Au travail sur son nouvel album, il ajoute maintenant à sa guise une guitare slide (Wash), des claviers (Michicant) ou des cuivres (Perth, magistrale ouverture), et peut quand il le souhaite brancher sa guitare (Towers).Utilisant la force du jeu en groupe, il atteint une perfection pop sur Calgary.

Son entourage procure à sa voix une profondeur nouvelle grâce aux outils du studio (Hinno, TX) qui la subliment.

S’il accepte la touche des autres, il sait parfaitement où il veut aller. Même quand il veut écrire une chanson lui rappelant ses 14 ans, et que cela ressemble à Phil Collins (Best/Rest).

En résulte un « grand » disque, entendre un disque cohérent, malgré des passages à vide qui permettent de nuancer les montées en puissance. Délicat jusqu’à la dernière note, il s’exprime à la manière d’un Patrick Watson (la reconnaissance et la sympathie du public en plus), ou d’un Peter Silberman (the Antlers, les collaborateurs en plus), mais avec moins de guest stars que Sparklehorse.

Bon Iver est un artiste de talent, celui-ci résidant fortement dans sa sincérité et sa modestie. On remercie la hype de s’être emparée d’un tel phénomène et de l’avoir fait connaître, mais on espère qu’il ne se repose pas sur un 9,5/10 sur Pitchfork. En tout cas, ses perspectives sont ouvertes.
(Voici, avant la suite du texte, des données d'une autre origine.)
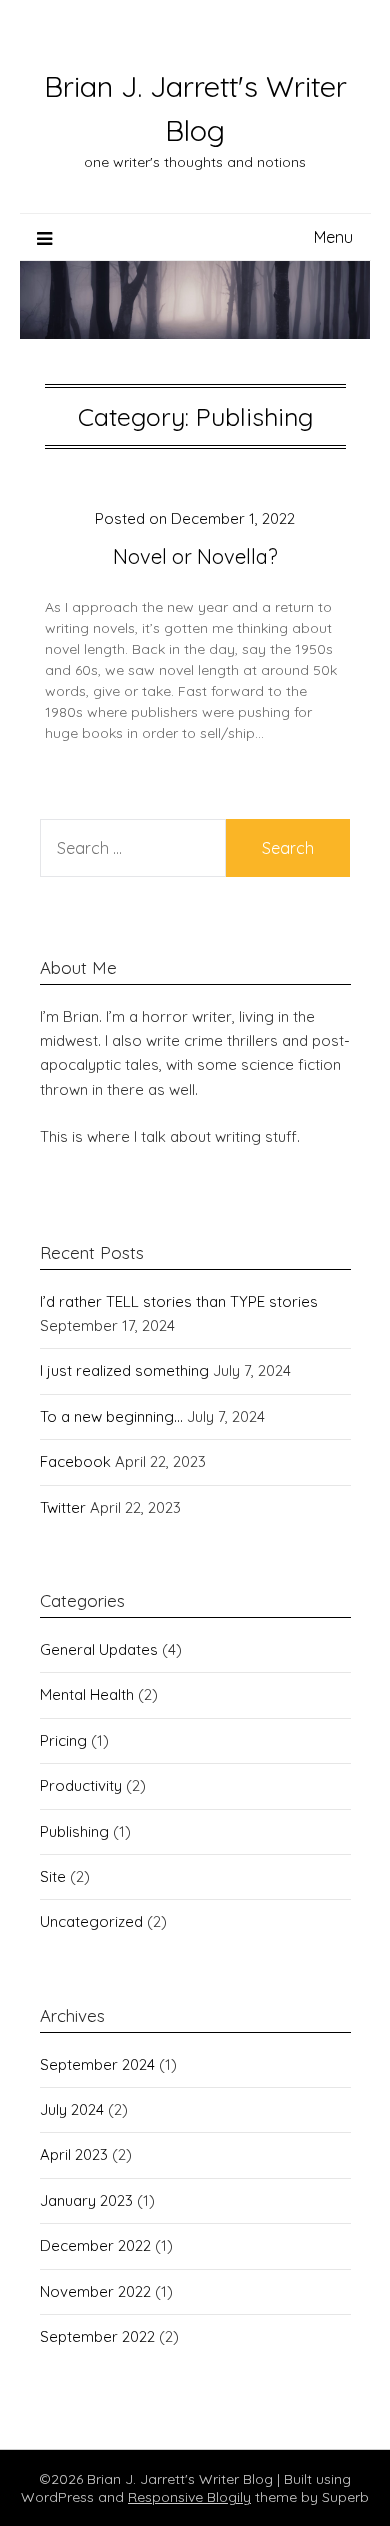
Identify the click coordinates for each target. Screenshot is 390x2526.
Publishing (74, 1831)
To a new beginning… (111, 1416)
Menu (333, 237)
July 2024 (72, 2109)
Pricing (63, 1740)
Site (53, 1876)
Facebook (75, 1461)
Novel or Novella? (195, 556)
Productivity (81, 1785)
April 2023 (74, 2154)
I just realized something (124, 1370)
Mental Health (87, 1694)
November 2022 (95, 2291)
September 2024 (97, 2064)
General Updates (99, 1649)
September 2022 (97, 2336)
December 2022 (95, 2245)
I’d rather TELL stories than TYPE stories (179, 1301)
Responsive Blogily (189, 2497)
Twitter (63, 1507)
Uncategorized (91, 1921)
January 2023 (86, 2200)
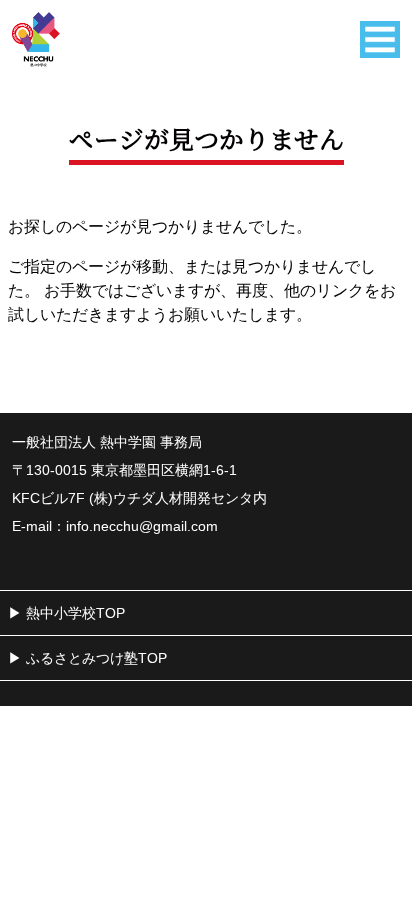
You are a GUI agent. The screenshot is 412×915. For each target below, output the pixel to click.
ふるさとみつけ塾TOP (96, 658)
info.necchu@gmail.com (142, 526)
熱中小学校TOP (75, 613)
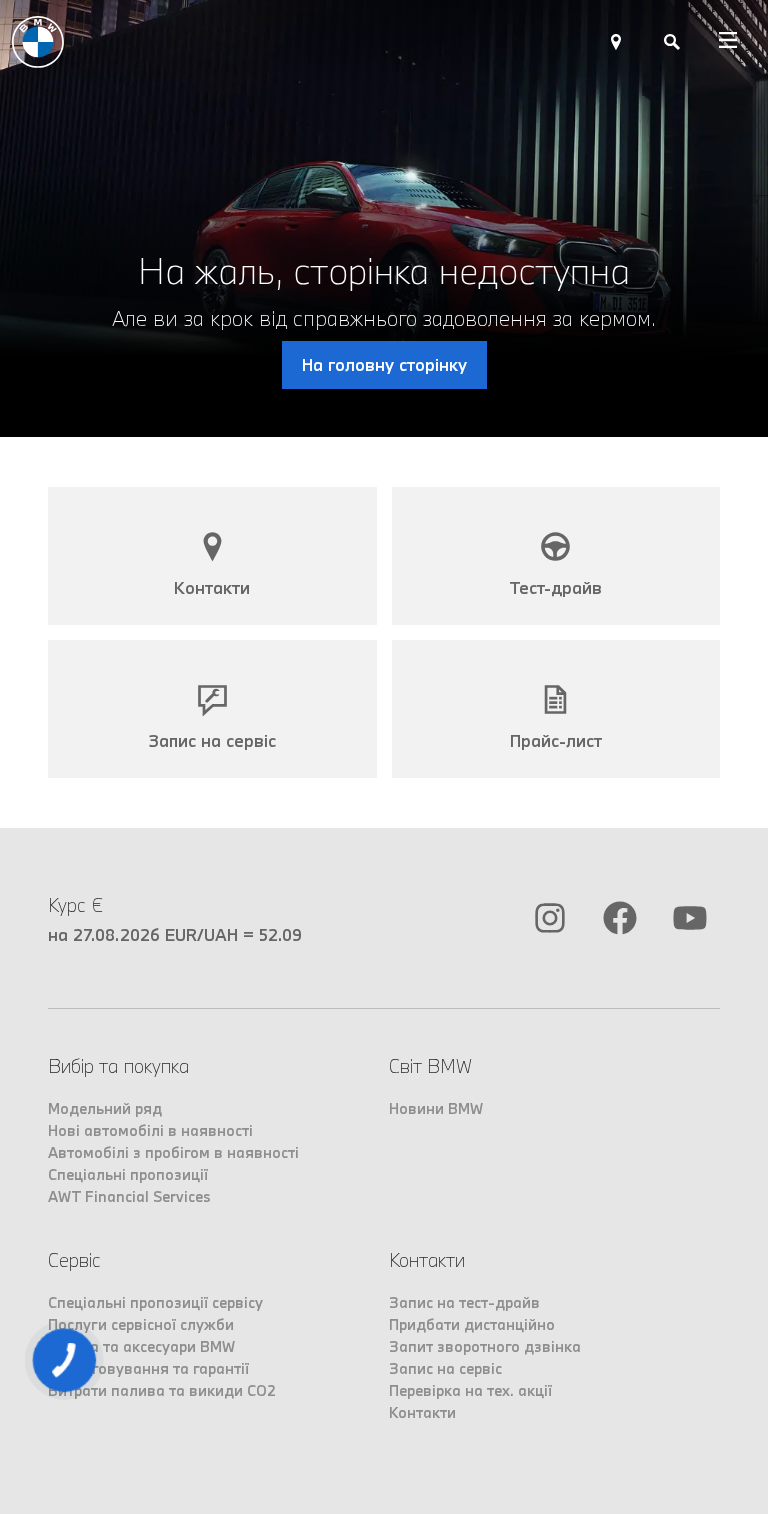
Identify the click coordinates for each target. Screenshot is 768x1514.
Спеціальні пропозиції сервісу (155, 1302)
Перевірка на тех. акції (470, 1390)
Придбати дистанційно (472, 1324)
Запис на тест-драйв (464, 1302)
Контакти (422, 1412)
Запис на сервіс (445, 1368)
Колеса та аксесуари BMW (141, 1346)
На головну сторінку (384, 364)
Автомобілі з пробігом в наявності (173, 1152)
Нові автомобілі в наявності (150, 1130)
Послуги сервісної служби (141, 1324)
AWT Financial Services (129, 1196)
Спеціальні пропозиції (128, 1174)
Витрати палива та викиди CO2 (162, 1390)
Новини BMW (436, 1108)
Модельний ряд (105, 1108)
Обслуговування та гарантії (148, 1368)
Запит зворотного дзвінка (485, 1346)
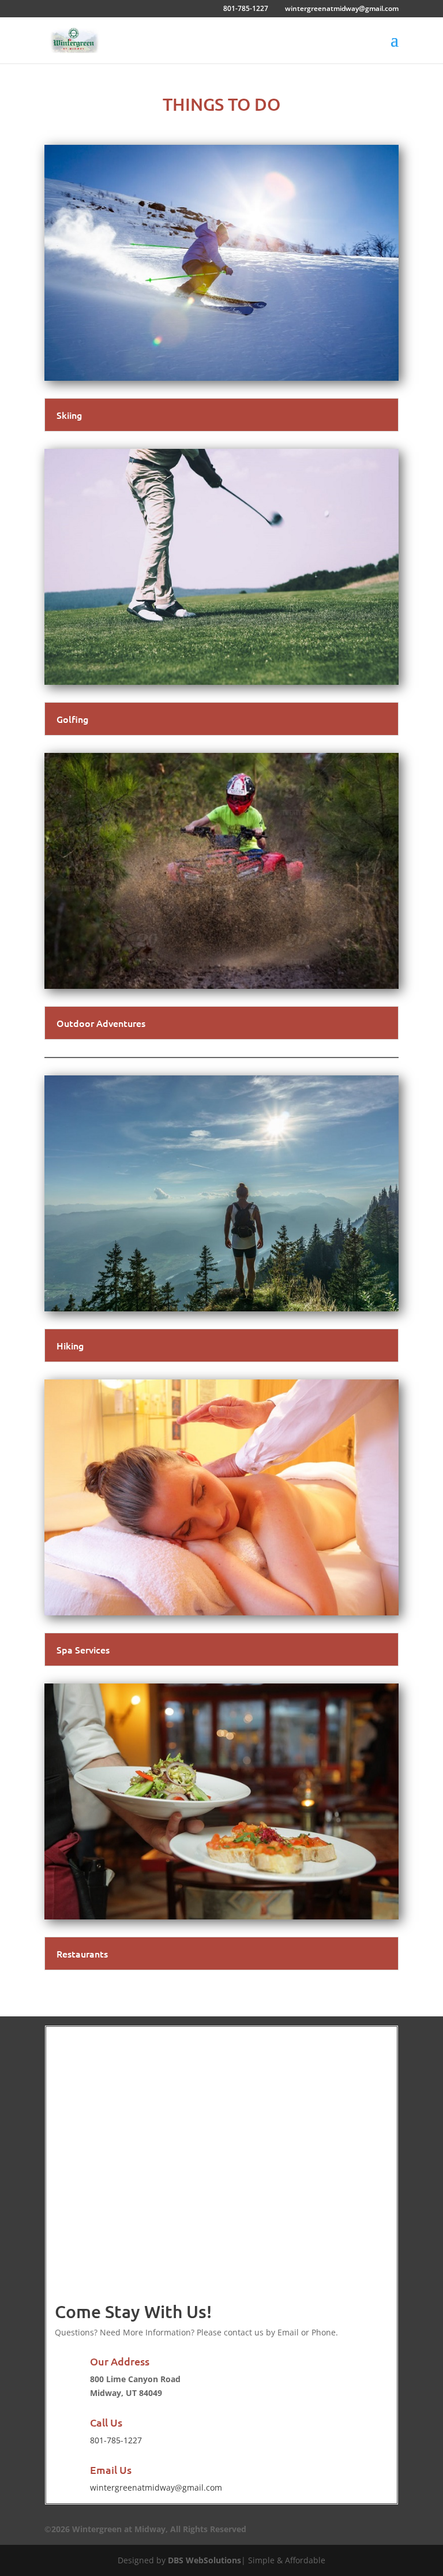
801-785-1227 (245, 8)
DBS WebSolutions (204, 2560)
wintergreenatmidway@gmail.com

(i) phénomène de pointe dans la mode (La hype, c’est ce qui crée la mode), ce courant a été créé par des types arborant looks ultra-stylés et se déplaçant en vélo à pignon unique, qui ont décidé de ce que serait le bon goût, notamment en musique. Comme la mode, celui-ci change souvent, plus encore depuis la multiplication des réseaux sociaux. D’où la critique faite à la hype: créant un buzz, elle se lasse vite, déteste aussi vite d’elle a ADORE la tendance qu’elle créée. Plus d’info sur http://www.jesuishypeetjelereste.com

(ii) DeYarmond Edison ( folk américain plus profond, style Bonnie Prince Billy, où Justin Vernon chante d’une voix plus chaude)

(iii) micro basique, utilisable en studio comme à la scène, pour les instruments comme pour les voix, avec un rendu d’un excellent rapport qualité-prix. Pour toute information commerciale, contacter jevendsdesmicros@shurecorporation.com

(iv) se dit d’un enregistrement au son de basse qualité, dû aux conditions d’enregistrement sommaires, souvent dans un home-studio.

(v) Jagjaguwar, dont les artistes les plus connus sont Okkervil River, the Besnard Lakes, Black Moutain et Dinosaur Jr (tendance folk/rock, americana)

(vi) the Rosebuds

(vii) Megafun (freak soft-rock)

(viii) Un des aspects positifs de la hype : savoir étonner en s’éprenant de styles complètement différents : du punk garage au hip-hop le plus obscur, en passant par des courants électro inconnus jusqu’alors. Un des plaisirs du hipster étant justement de donner des nouvelles étiquettes aux musiques en construction : post new wave underground kill core overstep, et j’en passe.